The business models of these various companies seems to assume (or hope) that we will not, and that they can create stickiness and keep us in their proprietary walled gardens for as many hours/day as possible. This creates winners and losers: I like the idea of LinkedIn for contacts but hate it as a content site, and so only visit it when I’m seriously procrastinating (not Twitter or Facebook or blogging procrastinating) to avoid something I really ought to be doing.

One path forward would be vertical integration, but with one exception that seems a long way off. The exception is Facebook, which owns WhatsApp, and so could make them interoperable at any point.

Microsoft has Skype — but no real social media — but until one of these platforms falters and is available for sale, it will have nothing to integrate. Google still thinks people will someday use Google+ and would probably be blocked anyway by the EU from buying one of the major social media platforms. Apple with iMessage seems to want to add convenient, easy-to-use clients on top of the existing (commodity) addressing and delivery systems like text messaging, rather than build a proprietary communications platform and try to gain share against the Silicon Valley upstarts.

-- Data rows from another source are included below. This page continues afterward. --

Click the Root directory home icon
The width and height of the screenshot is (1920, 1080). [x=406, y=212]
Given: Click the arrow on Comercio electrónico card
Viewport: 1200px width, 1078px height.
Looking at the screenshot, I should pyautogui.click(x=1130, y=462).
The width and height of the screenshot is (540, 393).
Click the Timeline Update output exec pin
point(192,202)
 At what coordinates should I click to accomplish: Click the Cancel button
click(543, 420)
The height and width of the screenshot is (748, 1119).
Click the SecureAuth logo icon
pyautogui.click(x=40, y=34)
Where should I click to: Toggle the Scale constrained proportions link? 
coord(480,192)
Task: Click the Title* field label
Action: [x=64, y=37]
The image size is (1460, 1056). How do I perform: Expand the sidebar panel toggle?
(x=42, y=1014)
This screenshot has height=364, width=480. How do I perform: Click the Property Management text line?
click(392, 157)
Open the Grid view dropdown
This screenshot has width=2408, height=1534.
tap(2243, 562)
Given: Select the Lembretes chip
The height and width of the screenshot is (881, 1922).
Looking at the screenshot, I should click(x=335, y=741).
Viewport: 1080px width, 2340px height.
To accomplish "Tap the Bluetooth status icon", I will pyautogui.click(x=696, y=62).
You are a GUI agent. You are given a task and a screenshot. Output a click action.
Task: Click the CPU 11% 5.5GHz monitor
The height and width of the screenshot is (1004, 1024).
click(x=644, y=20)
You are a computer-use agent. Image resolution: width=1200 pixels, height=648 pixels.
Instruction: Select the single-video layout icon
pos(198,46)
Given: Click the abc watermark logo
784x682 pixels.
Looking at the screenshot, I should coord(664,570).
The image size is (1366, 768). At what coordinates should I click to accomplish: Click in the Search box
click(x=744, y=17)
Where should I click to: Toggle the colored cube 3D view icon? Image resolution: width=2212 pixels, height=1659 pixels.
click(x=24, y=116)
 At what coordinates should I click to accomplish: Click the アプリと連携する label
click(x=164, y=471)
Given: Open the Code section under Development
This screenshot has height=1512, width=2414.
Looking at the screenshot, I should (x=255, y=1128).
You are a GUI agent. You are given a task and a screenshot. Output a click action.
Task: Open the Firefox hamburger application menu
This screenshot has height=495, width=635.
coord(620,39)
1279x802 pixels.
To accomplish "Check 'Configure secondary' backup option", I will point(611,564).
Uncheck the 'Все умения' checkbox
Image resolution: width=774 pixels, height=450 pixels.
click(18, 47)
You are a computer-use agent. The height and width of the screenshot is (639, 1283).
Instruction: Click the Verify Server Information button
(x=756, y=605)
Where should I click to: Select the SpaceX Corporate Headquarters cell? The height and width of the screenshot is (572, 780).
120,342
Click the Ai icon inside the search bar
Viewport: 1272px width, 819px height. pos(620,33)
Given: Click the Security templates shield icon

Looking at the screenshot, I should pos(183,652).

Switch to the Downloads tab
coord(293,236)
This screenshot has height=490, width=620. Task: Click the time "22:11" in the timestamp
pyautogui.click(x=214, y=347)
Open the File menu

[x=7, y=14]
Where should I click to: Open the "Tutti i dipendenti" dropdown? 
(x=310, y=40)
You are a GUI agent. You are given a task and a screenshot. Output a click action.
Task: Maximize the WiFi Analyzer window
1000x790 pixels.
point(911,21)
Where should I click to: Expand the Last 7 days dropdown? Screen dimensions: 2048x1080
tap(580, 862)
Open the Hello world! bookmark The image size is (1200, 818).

The 10-15 year time horizon could apply here as everyone copies each other’s features and (like email) social media platform become passé and readers move on to something else. Twitter launched in 2006, WhatsApp in 2009, and Snapchat in 2011. So realistically, barring some blockbuster acquisition there’s not much hope for the rest of the 2010s, but the 2020s seem likely to bring improved interoperability in this segment.